(Your objective): Go through the records below and restate each one word for word.

(Material for this exercise):
┄┄┄┄┄┄┄┄┄┄┄┄┄┄┄┄┄┄┄┄

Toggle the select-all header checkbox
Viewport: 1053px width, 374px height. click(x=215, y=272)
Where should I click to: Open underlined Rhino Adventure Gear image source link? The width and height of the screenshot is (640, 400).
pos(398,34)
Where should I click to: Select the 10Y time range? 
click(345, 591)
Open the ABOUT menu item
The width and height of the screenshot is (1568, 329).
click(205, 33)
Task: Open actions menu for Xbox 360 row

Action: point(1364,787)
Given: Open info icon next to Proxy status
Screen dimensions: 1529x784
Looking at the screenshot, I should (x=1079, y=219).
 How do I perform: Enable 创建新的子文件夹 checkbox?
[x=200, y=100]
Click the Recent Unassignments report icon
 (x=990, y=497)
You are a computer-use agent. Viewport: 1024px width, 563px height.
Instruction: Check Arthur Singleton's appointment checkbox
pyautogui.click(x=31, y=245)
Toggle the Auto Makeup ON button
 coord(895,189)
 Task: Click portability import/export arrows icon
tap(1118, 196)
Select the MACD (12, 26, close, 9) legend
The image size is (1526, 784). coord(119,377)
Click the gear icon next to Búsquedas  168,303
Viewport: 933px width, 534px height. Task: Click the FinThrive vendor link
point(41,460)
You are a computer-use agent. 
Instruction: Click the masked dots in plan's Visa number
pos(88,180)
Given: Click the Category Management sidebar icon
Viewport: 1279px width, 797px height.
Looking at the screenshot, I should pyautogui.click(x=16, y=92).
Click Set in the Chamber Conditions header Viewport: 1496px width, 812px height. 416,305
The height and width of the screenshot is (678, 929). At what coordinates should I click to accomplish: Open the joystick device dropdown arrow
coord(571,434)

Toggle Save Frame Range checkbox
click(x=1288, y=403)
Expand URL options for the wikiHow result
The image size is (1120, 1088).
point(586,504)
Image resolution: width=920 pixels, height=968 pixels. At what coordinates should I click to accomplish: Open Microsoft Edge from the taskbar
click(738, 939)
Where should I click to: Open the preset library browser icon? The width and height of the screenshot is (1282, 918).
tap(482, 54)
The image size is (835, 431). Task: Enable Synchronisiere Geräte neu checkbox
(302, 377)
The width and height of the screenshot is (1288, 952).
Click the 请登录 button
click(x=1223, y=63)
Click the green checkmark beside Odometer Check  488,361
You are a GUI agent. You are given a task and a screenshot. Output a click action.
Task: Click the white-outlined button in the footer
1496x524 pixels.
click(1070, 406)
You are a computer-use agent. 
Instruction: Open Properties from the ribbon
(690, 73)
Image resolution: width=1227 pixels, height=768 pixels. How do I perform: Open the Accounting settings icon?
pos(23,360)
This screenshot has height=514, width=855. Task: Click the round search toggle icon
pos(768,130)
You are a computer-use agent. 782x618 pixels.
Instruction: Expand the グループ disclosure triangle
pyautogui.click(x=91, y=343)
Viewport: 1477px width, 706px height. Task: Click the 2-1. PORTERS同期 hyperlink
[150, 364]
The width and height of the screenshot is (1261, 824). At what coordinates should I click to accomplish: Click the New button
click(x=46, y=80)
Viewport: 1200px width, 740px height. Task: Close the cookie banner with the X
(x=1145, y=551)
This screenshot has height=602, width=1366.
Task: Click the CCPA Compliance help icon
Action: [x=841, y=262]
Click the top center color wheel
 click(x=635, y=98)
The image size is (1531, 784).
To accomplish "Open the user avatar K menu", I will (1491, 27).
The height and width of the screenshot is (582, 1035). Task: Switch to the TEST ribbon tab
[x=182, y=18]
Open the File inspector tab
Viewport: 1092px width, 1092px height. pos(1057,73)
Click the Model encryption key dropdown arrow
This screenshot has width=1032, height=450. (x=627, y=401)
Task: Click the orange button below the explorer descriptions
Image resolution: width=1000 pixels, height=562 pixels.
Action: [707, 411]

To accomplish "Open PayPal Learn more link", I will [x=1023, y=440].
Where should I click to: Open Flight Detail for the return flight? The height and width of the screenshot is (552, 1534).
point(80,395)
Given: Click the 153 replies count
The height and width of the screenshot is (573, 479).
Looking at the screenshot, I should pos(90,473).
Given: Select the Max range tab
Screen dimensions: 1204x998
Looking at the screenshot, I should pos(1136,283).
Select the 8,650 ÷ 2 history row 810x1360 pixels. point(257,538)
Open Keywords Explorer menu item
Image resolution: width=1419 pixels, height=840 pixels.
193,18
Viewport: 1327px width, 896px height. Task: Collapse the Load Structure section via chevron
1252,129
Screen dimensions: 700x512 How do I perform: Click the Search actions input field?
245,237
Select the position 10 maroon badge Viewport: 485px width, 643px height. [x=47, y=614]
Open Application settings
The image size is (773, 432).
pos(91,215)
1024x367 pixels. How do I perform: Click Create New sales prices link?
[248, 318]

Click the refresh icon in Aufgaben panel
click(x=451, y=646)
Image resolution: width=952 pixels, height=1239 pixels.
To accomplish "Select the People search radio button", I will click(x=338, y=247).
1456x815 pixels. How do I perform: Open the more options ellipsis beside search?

┄┄┄┄┄┄┄┄┄┄┄┄┄┄┄┄┄┄┄┄

(Expected output):
Toggle the select-all header checkbox
Viewport: 1053px width, 374px height. click(x=215, y=272)
Where should I click to: Open underlined Rhino Adventure Gear image source link? The width and height of the screenshot is (640, 400).
pos(398,34)
Where should I click to: Select the 10Y time range? 
click(345, 591)
Open the ABOUT menu item
The width and height of the screenshot is (1568, 329).
click(205, 33)
Task: Open actions menu for Xbox 360 row

Action: point(1364,787)
Given: Open info icon next to Proxy status
Screen dimensions: 1529x784
Looking at the screenshot, I should (x=1079, y=219).
 How do I perform: Enable 创建新的子文件夹 checkbox?
[x=200, y=100]
Click the Recent Unassignments report icon
 (x=990, y=497)
You are a computer-use agent. Viewport: 1024px width, 563px height.
Instruction: Check Arthur Singleton's appointment checkbox
pyautogui.click(x=31, y=245)
Toggle the Auto Makeup ON button
 coord(895,189)
 Task: Click portability import/export arrows icon
tap(1118, 196)
Select the MACD (12, 26, close, 9) legend
The image size is (1526, 784). coord(119,377)
Click the gear icon next to Búsquedas  168,303
Viewport: 933px width, 534px height. Task: Click the FinThrive vendor link
point(41,460)
You are a computer-use agent. 
Instruction: Click the masked dots in plan's Visa number
pos(88,180)
Given: Click the Category Management sidebar icon
Viewport: 1279px width, 797px height.
Looking at the screenshot, I should pyautogui.click(x=16, y=92).
Click Set in the Chamber Conditions header Viewport: 1496px width, 812px height. 416,305
The height and width of the screenshot is (678, 929). At what coordinates should I click to accomplish: Open the joystick device dropdown arrow
coord(571,434)

Toggle Save Frame Range checkbox
click(x=1288, y=403)
Expand URL options for the wikiHow result
The image size is (1120, 1088).
point(586,504)
Image resolution: width=920 pixels, height=968 pixels. At what coordinates should I click to accomplish: Open Microsoft Edge from the taskbar
click(738, 939)
Where should I click to: Open the preset library browser icon? The width and height of the screenshot is (1282, 918).
tap(482, 54)
The image size is (835, 431). Task: Enable Synchronisiere Geräte neu checkbox
(302, 377)
The width and height of the screenshot is (1288, 952).
Click the 请登录 button
click(x=1223, y=63)
Click the green checkmark beside Odometer Check  488,361
You are a GUI agent. You are given a task and a screenshot. Output a click action.
Task: Click the white-outlined button in the footer
1496x524 pixels.
click(1070, 406)
You are a computer-use agent. 
Instruction: Open Properties from the ribbon
(690, 73)
Image resolution: width=1227 pixels, height=768 pixels. How do I perform: Open the Accounting settings icon?
pos(23,360)
This screenshot has height=514, width=855. Task: Click the round search toggle icon
pos(768,130)
You are a computer-use agent. 782x618 pixels.
Instruction: Expand the グループ disclosure triangle
pyautogui.click(x=91, y=343)
Viewport: 1477px width, 706px height. Task: Click the 2-1. PORTERS同期 hyperlink
[150, 364]
The width and height of the screenshot is (1261, 824). At what coordinates should I click to accomplish: Click the New button
click(x=46, y=80)
Viewport: 1200px width, 740px height. Task: Close the cookie banner with the X
(x=1145, y=551)
This screenshot has height=602, width=1366.
Task: Click the CCPA Compliance help icon
Action: [x=841, y=262]
Click the top center color wheel
 click(x=635, y=98)
The image size is (1531, 784).
To accomplish "Open the user avatar K menu", I will (1491, 27).
The height and width of the screenshot is (582, 1035). Task: Switch to the TEST ribbon tab
[x=182, y=18]
Open the File inspector tab
Viewport: 1092px width, 1092px height. pos(1057,73)
Click the Model encryption key dropdown arrow
This screenshot has width=1032, height=450. (x=627, y=401)
Task: Click the orange button below the explorer descriptions
Image resolution: width=1000 pixels, height=562 pixels.
Action: [707, 411]

To accomplish "Open PayPal Learn more link", I will [x=1023, y=440].
Where should I click to: Open Flight Detail for the return flight? The height and width of the screenshot is (552, 1534).
point(80,395)
Given: Click the 153 replies count
The height and width of the screenshot is (573, 479).
Looking at the screenshot, I should pos(90,473).
Given: Select the Max range tab
Screen dimensions: 1204x998
Looking at the screenshot, I should pos(1136,283).
Select the 8,650 ÷ 2 history row 810x1360 pixels. point(257,538)
Open Keywords Explorer menu item
Image resolution: width=1419 pixels, height=840 pixels.
193,18
Viewport: 1327px width, 896px height. Task: Collapse the Load Structure section via chevron
1252,129
Screen dimensions: 700x512 How do I perform: Click the Search actions input field?
245,237
Select the position 10 maroon badge Viewport: 485px width, 643px height. [x=47, y=614]
Open Application settings
The image size is (773, 432).
pos(91,215)
1024x367 pixels. How do I perform: Click Create New sales prices link?
[248, 318]

Click the refresh icon in Aufgaben panel
click(x=451, y=646)
Image resolution: width=952 pixels, height=1239 pixels.
To accomplish "Select the People search radio button", I will click(x=338, y=247).
1456x815 pixels. How do I perform: Open the more options ellipsis beside search?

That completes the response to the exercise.